The administrative judge then evaluated the penalty imposed by the agency, observing that “when not all of the agency’s charges are sustained, the Board will independently and responsibly balance the relevant factors set forth in Douglas v. Veterans Administration, 5 MSPB 313, 5 M.S.P.R. 280, 306 (1981), in order to determine a reasonable penalty.” The administrative judge explained that “[i]n determining whether the selected penalty is reasonable, the Board gives due deference to the agency’s discretion in exercising its managerial function of maintaining employee discipline and efficiency” and that the “Board recognizes that its function is not to displace management’s responsibility or to decide what penalty it would impose, but to assure that management judgment has been properly exercised and that the penalty selected by the agency does not exceed the maximum limits of reasonableness.”

The administrative judge noted that the deciding official, Deputy Director Grieco, testified that he had considered the Douglas factors in determining the appropriate penalty. She explained that “Mr. Grieco concluded that the agency’s obligation to protect the people who work, visit, or come into ... government facilities ... outweighed the mitigating factors of the appellant’s long Federal service record.” Furthermore, the administrative judge stated that the “agency properly considered the appellant’s prior disciplinary record consisting of a 5-day and a 10-day suspension.”

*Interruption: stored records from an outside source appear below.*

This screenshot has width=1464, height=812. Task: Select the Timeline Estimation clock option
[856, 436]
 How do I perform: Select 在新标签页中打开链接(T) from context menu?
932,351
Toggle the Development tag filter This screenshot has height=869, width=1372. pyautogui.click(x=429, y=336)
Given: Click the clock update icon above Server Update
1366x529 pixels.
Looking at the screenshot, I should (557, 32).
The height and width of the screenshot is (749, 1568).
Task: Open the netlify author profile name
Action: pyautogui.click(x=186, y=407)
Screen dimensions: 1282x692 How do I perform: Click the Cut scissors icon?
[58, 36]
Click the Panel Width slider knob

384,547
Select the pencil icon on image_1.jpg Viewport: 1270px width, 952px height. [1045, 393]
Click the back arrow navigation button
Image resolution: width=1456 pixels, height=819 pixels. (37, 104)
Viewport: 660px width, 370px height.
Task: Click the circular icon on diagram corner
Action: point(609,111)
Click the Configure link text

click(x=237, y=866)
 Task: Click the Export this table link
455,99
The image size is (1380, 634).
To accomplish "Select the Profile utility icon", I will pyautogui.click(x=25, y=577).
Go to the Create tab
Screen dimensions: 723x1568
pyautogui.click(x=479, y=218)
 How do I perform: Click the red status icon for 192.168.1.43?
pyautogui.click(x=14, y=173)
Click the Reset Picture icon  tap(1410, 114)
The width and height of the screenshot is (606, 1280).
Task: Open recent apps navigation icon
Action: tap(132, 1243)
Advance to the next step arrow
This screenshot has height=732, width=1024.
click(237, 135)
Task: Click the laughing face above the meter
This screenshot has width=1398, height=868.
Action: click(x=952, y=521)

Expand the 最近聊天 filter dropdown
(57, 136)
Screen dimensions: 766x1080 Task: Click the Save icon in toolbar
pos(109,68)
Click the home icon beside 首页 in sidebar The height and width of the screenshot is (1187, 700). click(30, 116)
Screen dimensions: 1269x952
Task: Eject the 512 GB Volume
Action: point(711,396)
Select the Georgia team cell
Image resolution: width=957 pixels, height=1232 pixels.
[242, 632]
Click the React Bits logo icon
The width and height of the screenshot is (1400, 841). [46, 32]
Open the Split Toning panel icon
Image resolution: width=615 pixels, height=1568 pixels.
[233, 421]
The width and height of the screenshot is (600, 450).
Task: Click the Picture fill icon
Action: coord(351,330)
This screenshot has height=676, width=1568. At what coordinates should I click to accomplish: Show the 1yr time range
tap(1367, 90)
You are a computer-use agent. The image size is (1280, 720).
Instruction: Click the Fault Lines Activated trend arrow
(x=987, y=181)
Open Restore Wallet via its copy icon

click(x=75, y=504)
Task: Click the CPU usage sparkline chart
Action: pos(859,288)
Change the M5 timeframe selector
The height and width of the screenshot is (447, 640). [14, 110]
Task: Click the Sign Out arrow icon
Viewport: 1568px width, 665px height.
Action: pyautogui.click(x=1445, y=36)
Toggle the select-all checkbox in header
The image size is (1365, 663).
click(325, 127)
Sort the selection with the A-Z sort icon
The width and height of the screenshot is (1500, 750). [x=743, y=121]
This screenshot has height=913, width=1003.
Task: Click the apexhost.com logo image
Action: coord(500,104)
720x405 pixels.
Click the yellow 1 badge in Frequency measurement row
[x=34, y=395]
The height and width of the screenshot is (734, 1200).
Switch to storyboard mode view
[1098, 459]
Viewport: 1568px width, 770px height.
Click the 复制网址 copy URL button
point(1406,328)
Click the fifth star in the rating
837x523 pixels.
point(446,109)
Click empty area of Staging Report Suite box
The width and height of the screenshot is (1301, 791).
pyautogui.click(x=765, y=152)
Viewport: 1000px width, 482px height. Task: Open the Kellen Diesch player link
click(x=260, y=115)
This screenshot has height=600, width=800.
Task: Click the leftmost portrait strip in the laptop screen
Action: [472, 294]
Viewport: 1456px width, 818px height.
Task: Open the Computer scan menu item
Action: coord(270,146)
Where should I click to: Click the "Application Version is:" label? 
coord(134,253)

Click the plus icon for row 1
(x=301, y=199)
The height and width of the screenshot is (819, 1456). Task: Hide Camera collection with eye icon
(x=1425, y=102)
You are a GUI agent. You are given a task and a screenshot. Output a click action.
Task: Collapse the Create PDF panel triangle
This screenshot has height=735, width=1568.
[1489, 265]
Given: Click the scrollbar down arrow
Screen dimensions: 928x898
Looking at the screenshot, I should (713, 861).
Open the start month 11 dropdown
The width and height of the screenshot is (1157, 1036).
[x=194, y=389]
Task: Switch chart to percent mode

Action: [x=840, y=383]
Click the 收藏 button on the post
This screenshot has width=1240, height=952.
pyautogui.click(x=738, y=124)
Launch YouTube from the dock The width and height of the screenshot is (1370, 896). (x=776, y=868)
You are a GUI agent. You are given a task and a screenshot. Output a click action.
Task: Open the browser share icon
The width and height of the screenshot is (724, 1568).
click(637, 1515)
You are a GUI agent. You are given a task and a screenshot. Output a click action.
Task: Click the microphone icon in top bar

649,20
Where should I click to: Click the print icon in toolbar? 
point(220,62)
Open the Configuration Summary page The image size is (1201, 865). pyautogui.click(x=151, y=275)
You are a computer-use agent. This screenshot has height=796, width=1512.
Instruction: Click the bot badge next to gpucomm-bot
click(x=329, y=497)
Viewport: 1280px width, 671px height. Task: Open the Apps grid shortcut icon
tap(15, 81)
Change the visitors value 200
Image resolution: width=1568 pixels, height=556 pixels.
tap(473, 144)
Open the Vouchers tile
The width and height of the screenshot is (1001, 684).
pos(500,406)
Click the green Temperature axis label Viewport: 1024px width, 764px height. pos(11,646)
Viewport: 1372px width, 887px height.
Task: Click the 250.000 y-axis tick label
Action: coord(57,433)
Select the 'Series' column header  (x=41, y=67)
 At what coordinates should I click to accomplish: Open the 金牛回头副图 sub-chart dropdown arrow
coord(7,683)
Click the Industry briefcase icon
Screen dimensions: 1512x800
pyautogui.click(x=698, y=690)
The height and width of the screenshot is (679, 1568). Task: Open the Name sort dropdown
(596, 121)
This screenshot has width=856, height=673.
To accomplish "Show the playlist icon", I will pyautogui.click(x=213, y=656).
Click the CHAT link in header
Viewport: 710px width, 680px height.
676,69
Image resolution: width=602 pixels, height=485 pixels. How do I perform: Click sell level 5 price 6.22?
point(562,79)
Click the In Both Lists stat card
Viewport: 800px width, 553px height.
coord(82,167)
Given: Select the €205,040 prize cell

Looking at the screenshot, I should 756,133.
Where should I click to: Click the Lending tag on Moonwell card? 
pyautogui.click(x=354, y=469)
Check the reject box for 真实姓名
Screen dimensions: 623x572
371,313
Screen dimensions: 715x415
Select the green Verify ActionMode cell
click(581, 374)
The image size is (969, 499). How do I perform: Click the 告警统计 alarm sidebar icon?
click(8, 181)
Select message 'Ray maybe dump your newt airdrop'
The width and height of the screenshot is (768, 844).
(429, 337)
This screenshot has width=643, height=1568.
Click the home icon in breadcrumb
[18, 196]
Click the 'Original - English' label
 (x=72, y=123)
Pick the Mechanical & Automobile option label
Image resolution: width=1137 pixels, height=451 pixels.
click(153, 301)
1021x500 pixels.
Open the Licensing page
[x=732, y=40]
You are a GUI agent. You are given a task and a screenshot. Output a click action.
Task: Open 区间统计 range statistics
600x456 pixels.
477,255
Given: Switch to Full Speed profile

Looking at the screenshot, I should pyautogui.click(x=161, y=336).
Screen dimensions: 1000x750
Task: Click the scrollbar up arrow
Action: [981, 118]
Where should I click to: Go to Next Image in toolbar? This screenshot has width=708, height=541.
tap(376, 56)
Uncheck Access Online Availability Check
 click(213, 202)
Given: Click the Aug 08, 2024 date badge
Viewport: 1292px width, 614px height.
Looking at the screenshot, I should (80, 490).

The administrative judge also rejected Mr. Zwagil’s argument that the removal action could not be sustained because a coworker, Officer Graham, had not been disciplined for failing to inspect all of the buildings assigned to her. The administrative judge explained that “the Board has held that where the punishment is appropriate to the seriousness of the offense, an allegation of disparate penalties is not a basis for reversal or mitigation.” Because the administrative judge concluded that removal was an appropriate penalty under the circumstances, she sustained the penalty. Mr. Zwagil then petitioned this court for review of the Board’s decision.

II

Mr. Zwagil first contends that the administrative judge erred in sustaining the charge of deliberate refusal to carry out assigned duties. He argues that a memorandum from his supervisor instructed officers that they did not have to patrol every assigned building and that it was therefore permissible for him not to patrol every building each day. That is a misinterpretation of the memorandum in question.